Donegal investors conned out of 1 million euro in ‘Ponzi scheme’

The Irish Examiner today reports how a former estate agent who stole €1.6m after he used solicitor Gerald Keane’s name to encourage 25 investors to participate in a “Ponzi” scheme has been jailed for six years.
Eamonn Kelly (aged 48), who previously owned two RE/MAX Auctioneers franchises, told investors that they could make €15,000 profit on a €50,000 investment within six months, if they purchased sites he claimed he had identified in the UK.
He maintained the sites were incredibly lucrative and that planning permission for a hotel was imminent for them.
He subsequently used funds from later investors to repay profits to the early investors to encourage them to re-invest in the scheme.
Kelly of Decies Road, Ballyfermot, pleaded guilty at Dublin Circuit Criminal Court to a number of sample charges of theft, one of producing a false instrument and one of forgery on dates between October 2007 and February 2010. He has no previous convictions.
Detective Garda Seamus Padden told Mr Kerida Naidoo BL, prosecuting, that Kelly forged Mr Keane’s signature on a letter that was then sent to potential investors to encourage them to invest in a bogus property operation in Manchester.
The letter stated that the solicitor was representing Kelly and that the estate agent acted as an advisor to Mr Keane. Mr Keane knew nothing about the letter.
Kelly also provided potential investors with a bogus letter from the Ulster Bank in Crumlin, stating that he had €4.6m on deposit in an account there.
Det Gda Padden said the scheme involved 25 different groups from Dublin, Wexford and Donegal, whose investments ranged from €10,000 to €100,000.
Kelly told the investors that the sites could be purchased at cut prices and hotels could then be built on them which would in turn produce a significant short-term profit.

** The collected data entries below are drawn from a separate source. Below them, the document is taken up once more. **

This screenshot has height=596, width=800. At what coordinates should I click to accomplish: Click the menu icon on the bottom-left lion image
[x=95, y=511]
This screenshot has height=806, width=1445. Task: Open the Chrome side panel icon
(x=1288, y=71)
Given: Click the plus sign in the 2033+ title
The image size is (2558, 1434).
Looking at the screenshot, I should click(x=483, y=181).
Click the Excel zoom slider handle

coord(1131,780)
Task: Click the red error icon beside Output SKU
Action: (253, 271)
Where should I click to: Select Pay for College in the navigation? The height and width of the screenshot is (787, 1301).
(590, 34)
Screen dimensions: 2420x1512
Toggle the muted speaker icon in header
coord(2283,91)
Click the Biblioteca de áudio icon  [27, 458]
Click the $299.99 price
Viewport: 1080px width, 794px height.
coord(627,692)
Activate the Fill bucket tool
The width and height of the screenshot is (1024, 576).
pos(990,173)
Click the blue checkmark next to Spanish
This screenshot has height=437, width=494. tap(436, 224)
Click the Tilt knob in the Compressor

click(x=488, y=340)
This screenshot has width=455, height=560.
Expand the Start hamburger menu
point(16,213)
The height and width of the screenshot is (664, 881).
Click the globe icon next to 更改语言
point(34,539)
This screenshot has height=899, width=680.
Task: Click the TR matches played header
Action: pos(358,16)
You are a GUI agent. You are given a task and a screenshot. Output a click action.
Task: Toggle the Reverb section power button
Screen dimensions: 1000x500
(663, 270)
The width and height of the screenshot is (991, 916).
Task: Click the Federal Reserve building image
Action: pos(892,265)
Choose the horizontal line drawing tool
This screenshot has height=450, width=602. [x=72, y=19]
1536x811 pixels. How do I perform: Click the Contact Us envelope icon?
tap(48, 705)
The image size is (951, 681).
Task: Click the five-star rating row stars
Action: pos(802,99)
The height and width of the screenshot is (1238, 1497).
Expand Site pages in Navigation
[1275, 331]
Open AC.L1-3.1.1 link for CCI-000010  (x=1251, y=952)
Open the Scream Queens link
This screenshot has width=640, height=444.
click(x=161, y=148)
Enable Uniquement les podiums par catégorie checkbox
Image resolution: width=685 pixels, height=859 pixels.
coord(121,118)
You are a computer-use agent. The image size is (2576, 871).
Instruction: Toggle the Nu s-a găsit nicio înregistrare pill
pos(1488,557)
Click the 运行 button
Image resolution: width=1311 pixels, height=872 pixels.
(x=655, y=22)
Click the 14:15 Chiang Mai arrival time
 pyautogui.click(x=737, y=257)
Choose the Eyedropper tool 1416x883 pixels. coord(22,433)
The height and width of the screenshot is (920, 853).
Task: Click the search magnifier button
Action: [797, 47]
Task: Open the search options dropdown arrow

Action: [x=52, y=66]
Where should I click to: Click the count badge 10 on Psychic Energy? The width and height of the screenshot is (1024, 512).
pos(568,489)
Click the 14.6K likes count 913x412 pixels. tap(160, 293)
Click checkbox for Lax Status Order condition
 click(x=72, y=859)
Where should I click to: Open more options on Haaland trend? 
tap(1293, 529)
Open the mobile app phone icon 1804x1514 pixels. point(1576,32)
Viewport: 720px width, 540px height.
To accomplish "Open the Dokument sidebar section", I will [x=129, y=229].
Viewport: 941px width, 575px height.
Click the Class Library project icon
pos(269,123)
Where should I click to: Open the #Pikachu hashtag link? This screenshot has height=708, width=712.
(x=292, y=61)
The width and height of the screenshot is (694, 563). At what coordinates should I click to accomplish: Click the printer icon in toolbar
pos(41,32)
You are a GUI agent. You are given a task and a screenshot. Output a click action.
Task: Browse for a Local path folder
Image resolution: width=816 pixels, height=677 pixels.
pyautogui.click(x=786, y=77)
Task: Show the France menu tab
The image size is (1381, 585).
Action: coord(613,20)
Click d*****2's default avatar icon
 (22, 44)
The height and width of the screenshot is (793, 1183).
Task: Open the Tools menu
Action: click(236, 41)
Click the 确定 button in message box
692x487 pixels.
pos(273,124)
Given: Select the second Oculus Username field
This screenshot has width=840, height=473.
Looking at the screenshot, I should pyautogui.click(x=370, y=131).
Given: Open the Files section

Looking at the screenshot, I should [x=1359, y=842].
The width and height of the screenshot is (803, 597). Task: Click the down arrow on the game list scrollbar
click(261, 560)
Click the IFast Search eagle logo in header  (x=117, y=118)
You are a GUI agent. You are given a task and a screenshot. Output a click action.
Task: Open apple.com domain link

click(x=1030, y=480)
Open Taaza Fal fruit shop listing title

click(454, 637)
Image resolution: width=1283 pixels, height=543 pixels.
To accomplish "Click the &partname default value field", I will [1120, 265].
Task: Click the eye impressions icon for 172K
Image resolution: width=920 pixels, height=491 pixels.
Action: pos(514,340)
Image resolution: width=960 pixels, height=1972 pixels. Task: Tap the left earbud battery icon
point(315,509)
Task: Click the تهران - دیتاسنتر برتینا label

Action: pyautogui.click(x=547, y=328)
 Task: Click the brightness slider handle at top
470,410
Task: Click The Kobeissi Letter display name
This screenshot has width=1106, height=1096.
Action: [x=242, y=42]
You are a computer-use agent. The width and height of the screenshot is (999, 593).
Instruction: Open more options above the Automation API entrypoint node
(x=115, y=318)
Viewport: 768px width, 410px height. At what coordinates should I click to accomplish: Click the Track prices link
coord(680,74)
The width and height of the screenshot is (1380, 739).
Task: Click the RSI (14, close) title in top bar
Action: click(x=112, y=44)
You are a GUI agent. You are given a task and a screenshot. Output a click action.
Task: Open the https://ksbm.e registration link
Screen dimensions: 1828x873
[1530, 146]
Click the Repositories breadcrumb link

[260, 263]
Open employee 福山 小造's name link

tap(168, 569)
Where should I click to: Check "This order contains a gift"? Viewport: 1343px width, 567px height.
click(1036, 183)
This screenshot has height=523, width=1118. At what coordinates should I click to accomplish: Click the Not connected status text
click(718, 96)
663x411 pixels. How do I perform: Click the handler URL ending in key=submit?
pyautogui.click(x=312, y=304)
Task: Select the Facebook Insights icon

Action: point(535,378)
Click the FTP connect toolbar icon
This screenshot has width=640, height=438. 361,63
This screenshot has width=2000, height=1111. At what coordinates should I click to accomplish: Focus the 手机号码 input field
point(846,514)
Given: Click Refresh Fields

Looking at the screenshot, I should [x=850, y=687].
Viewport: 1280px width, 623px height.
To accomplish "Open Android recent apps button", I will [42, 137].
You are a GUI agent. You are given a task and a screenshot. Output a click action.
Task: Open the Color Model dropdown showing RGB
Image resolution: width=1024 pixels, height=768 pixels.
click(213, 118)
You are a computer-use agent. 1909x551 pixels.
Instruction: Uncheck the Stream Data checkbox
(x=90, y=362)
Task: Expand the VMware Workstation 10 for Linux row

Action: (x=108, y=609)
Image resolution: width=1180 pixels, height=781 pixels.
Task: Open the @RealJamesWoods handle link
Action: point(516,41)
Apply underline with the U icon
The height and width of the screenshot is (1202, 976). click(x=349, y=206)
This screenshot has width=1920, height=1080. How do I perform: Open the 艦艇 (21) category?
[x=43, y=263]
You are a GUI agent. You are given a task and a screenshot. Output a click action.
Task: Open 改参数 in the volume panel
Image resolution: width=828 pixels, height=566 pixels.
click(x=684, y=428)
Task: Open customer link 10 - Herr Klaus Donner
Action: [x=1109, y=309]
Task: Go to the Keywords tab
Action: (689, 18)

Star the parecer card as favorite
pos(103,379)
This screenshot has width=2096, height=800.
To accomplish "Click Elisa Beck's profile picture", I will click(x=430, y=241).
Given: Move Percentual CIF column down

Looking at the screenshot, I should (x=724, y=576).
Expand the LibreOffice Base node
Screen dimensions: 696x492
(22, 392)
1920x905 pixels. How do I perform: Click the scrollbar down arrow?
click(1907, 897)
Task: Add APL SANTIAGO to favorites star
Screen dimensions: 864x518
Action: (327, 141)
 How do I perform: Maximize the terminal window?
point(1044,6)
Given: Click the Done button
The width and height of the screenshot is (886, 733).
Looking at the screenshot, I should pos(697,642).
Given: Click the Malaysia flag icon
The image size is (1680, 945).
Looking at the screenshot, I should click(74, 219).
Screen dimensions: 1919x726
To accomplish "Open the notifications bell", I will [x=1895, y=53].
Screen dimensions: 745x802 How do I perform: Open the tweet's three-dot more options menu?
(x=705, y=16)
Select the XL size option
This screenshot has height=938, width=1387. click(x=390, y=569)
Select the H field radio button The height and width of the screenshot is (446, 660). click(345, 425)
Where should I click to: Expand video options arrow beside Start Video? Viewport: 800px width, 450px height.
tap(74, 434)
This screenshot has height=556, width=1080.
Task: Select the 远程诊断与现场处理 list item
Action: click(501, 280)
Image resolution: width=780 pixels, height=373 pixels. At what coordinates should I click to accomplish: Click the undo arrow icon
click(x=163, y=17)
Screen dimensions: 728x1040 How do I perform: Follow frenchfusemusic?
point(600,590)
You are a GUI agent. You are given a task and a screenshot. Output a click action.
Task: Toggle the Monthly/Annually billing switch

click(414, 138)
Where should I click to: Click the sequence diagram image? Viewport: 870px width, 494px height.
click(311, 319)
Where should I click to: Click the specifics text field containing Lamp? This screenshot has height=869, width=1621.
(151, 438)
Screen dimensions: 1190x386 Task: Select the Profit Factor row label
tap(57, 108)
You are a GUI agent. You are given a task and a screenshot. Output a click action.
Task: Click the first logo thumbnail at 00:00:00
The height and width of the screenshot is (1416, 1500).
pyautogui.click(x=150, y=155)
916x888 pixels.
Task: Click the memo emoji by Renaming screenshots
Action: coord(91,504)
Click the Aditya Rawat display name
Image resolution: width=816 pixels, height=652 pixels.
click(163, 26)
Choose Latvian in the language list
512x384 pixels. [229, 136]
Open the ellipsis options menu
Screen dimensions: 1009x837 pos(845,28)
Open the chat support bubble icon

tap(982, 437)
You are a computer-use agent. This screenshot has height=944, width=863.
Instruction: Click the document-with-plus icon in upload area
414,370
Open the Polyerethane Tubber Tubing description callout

He sourced the Dublin investors himself through his contacts with his local GAA club in Crumlin, friends and acquaintances.
Det Gda Padden said the bulk of the funds, just over €1m, came from the Donegal investors.
He said Kelly had paid back €410,000 to a small number of investors before he was caught. He added that €480,000 which he then held in three different bank accounts was frozen by order of the High Court upon his arrest.
Judge Martin Nolan described the offence as a “classic Ponzi scheme” and said Kelly had used a reputable solicitor to convince investors that the sites in the UK would be turned into profit easily.
He said that Kelly had been a decent man until he engaged in this activity and found himself “totally out of his depth”.
Judge Nolan said Kelly’s crime “involved deception, severe losses to some and breaches of trust” before he imposed consecutive sentences totalling six years.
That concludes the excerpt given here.